Without another word Mollena led them inside the great temple. Quentin saw Curatak moving quietly about their work within the temple. One section of the west wall, opposite them, had given way. Scaffolding was erected around the damaged portion, and workmen were painstakingly laboring with the rebuilding. All moved about their tasks with great reverence, it seemed to Quentin.
“We Curatak,” explained Mollena, “have ourselves become Ariga in that we worship the nameless god as our own.”When she saw Quentin’s questioning glance, she continued. “We believe, as did the vanished ones, that their god has many children.”

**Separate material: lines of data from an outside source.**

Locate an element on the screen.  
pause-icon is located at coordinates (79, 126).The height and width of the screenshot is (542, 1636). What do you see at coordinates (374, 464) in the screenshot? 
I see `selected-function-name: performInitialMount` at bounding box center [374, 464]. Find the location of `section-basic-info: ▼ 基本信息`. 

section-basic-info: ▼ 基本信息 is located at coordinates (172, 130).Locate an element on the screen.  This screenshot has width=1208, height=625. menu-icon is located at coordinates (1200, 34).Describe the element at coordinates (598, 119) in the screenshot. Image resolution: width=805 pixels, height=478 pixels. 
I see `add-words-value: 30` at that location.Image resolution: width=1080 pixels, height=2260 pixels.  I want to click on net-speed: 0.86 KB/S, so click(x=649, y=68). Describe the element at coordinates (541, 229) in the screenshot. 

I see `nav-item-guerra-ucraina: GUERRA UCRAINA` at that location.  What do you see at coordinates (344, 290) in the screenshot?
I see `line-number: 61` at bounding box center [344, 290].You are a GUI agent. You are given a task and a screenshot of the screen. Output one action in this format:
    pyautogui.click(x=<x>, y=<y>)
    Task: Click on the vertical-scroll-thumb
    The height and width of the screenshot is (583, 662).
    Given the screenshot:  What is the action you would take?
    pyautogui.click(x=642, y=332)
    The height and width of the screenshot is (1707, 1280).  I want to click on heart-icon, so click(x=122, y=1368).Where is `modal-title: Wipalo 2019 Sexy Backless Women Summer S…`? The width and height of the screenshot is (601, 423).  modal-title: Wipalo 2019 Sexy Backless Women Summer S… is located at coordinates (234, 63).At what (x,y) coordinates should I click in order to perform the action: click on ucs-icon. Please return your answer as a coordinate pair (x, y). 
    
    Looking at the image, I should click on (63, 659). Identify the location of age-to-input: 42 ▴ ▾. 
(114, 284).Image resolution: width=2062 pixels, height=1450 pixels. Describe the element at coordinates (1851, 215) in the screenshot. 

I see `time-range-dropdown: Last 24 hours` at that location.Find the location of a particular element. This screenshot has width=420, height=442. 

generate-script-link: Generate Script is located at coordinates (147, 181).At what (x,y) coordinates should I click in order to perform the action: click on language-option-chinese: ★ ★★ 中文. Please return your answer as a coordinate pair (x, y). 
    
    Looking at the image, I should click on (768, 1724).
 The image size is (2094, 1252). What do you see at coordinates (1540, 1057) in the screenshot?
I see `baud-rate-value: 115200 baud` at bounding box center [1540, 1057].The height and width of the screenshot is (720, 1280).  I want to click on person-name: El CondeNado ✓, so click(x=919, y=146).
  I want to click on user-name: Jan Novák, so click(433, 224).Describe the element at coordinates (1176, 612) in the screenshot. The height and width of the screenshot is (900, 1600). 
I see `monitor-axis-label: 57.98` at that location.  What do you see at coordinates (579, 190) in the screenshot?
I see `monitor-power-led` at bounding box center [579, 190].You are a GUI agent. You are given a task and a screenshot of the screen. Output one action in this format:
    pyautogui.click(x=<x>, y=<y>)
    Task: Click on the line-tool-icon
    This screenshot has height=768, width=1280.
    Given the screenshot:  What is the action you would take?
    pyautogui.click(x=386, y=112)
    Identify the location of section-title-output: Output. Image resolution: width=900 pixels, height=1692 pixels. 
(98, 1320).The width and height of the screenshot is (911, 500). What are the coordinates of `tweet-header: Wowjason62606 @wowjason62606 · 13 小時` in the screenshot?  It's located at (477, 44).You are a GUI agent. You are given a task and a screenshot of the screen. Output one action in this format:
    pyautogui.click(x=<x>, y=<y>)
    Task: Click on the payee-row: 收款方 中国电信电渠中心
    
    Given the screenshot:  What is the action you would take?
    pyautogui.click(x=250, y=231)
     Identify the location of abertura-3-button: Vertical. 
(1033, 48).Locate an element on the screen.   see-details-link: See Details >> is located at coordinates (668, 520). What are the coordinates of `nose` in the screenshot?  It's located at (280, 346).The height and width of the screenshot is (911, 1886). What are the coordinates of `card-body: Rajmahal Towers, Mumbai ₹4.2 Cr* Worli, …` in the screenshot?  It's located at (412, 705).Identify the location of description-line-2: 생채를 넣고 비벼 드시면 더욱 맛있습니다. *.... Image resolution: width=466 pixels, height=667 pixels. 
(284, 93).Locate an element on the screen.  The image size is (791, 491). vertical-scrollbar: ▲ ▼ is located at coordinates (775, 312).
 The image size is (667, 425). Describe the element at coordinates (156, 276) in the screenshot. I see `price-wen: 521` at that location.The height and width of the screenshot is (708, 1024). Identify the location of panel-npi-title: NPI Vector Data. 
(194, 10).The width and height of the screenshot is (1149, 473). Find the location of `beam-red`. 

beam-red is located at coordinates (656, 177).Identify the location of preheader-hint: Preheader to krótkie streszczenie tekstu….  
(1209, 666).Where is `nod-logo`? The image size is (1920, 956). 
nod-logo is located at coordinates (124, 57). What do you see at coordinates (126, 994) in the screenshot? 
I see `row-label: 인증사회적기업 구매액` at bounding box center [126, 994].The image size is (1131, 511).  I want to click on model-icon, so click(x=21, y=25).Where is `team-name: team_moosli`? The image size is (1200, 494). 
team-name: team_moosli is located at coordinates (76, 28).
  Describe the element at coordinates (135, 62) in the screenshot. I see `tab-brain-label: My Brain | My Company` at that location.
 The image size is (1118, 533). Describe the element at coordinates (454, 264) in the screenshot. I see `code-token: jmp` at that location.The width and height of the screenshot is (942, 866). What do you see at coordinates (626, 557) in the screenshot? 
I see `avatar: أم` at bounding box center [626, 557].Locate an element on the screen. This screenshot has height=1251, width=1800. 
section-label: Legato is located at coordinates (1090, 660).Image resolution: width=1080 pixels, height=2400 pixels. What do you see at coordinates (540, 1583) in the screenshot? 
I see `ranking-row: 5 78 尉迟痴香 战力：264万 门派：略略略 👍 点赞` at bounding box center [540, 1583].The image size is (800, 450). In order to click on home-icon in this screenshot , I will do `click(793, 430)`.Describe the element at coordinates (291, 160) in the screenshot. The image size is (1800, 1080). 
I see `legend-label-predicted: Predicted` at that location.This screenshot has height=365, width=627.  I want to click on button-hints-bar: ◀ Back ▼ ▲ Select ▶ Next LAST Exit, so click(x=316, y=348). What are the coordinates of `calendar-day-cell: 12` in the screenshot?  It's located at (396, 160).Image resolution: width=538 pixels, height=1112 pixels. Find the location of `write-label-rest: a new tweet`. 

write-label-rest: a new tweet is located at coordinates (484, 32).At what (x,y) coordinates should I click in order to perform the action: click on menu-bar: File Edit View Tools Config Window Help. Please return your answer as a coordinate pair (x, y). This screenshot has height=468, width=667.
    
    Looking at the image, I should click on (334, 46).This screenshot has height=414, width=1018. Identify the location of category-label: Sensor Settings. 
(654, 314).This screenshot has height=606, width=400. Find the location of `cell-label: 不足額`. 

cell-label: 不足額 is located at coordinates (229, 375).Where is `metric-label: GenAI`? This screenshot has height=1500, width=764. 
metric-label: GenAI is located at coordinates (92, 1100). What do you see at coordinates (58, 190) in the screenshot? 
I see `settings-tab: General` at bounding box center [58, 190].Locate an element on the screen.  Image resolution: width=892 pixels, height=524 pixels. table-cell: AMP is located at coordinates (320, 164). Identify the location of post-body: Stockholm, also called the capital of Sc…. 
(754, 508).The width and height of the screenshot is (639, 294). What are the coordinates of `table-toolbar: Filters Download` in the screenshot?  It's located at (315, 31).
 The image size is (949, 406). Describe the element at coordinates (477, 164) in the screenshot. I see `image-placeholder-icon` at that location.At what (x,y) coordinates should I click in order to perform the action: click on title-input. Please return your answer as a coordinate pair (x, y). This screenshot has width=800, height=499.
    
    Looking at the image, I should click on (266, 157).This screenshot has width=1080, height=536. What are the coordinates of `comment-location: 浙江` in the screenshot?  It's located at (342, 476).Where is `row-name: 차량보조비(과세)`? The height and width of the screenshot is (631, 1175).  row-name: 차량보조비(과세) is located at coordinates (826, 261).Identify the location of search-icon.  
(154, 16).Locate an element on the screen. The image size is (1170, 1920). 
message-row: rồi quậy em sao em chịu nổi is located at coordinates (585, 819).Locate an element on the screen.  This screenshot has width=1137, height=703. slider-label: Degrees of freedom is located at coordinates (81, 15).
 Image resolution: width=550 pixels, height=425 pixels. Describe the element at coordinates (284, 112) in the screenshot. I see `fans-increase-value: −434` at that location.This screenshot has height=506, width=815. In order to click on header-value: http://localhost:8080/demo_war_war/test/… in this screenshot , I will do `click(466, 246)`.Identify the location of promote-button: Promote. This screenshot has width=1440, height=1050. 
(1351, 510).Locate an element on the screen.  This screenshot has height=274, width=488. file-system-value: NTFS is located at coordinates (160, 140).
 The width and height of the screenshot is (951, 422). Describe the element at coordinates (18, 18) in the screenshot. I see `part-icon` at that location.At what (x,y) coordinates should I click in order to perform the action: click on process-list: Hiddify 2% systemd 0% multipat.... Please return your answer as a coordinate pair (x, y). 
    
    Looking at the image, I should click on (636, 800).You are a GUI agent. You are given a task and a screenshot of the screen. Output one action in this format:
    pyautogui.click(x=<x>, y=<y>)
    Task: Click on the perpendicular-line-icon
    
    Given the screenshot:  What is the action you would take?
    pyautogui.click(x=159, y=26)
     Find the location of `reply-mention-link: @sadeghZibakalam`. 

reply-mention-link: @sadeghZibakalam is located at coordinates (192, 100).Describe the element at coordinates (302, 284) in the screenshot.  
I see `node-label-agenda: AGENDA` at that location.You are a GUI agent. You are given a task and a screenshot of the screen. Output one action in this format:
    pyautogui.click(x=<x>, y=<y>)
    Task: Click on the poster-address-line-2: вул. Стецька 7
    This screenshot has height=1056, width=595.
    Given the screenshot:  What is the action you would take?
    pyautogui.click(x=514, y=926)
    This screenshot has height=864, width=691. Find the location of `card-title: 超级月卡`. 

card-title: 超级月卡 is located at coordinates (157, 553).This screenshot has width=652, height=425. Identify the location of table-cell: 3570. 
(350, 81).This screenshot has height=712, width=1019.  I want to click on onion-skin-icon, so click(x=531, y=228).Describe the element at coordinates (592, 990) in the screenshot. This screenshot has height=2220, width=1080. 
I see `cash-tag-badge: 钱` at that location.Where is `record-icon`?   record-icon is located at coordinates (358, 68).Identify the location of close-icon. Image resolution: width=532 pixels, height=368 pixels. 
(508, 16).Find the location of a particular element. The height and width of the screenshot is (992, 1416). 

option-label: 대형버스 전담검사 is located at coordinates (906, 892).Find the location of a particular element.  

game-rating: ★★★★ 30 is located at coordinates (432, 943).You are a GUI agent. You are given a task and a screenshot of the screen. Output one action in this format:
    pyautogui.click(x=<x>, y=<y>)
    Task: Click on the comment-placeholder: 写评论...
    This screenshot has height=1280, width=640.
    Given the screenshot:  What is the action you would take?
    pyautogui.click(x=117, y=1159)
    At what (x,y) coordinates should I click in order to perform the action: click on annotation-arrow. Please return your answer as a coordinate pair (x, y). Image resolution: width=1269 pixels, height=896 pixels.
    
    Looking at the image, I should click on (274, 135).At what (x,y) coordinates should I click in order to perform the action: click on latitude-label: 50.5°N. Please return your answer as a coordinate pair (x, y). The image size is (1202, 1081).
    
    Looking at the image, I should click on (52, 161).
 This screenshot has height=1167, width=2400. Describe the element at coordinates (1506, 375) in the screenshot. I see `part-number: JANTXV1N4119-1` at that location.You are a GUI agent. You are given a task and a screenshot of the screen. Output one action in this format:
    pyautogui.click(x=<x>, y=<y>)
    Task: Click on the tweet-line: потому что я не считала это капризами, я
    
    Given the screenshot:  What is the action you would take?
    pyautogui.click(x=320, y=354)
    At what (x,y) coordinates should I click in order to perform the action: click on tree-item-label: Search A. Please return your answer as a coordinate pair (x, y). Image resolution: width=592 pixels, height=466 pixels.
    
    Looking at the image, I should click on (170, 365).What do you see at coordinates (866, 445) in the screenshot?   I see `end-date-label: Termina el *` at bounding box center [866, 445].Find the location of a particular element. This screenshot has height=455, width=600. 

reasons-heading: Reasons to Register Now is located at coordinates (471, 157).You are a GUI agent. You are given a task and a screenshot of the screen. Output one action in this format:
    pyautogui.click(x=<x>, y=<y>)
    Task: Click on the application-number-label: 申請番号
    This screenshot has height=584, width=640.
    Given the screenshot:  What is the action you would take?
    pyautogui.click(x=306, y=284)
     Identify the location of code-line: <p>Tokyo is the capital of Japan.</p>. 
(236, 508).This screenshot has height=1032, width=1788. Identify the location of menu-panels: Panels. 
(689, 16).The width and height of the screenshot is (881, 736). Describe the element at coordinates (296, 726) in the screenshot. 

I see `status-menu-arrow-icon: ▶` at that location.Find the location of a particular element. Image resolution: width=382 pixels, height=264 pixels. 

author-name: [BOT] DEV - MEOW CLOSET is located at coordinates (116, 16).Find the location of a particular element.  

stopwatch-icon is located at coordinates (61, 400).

“Where did the priests stay?” asked Quentin, looking around. Most of the inner temple was given over to a vast open area, raised at one end by a dais, which was reached by stone steps ringing its circumference. He saw no place where priests could live, unless their chambers lay underground somewhere.
“There were no priests—that is, not the way you think of priests. The Ariga approached the god alone, though they had readers—men who had studied the holy texts extensively, who spoke to them when they assembled, reminding them of the various tenets of their religion. But no priests interposed for the people.”
They turned to leave then, and when they had returned outside once more, Quentin was stuck by a thought suddenly remembered, a thought he had often wondered and had meant to ask Durwin along their journey to the ruined city.
“Mollena, why was Theido frightened of coming here? Why did he wish Durwin to stay away?”
The old woman wrinkled a squint upon him. “Who told you he was afraid?”
“I heard them talking about it. Durwin said from the beginning that we should come; Theido was against it. Then something happened— Trenn came with word that the Harriers were after us—and Theido relented. What was he afraid of ?”
“That is not for me to say, but you may ask Yeseph, one of our leaders. He may give you an answer to your question, for I cannot.”
Again a cryptic reply, thought Quentin. What was it these Curatak were withholding from him? Certainly he had seen nothing so far to be afraid of. He puzzled on this the rest of the day and far into the night before dropping off to sleep. The next day he awoke determined to seek out Yeseph and put the questions to him. Why was Theido afraid for Durwin? And why had he changed his mind?